Only a number is expected: the count of lines in the listing where "will" occurs.

======== Available data

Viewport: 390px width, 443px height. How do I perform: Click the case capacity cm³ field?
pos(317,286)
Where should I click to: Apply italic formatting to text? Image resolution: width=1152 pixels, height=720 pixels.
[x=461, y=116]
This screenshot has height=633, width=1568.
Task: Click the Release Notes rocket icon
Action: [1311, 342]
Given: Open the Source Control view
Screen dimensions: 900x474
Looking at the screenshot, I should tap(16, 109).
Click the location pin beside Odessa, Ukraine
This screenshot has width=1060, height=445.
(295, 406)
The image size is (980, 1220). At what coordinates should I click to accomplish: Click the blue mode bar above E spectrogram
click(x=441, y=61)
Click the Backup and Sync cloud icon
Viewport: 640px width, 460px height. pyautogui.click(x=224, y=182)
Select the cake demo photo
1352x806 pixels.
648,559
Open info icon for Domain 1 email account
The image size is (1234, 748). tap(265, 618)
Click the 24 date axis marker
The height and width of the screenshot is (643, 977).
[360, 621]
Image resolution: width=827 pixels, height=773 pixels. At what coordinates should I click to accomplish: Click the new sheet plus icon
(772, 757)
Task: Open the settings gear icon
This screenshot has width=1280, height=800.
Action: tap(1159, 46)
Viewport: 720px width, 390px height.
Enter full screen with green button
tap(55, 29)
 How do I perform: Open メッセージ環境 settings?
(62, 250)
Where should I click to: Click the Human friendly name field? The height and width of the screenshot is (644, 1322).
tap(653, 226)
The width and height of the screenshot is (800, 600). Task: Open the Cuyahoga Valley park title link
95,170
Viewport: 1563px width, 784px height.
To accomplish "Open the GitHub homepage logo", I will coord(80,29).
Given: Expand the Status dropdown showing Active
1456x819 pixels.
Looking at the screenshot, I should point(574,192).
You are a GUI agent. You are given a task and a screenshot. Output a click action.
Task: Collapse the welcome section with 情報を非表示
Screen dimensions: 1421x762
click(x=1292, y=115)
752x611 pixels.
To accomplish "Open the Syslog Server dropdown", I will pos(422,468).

================

■ **Exercise output**:
2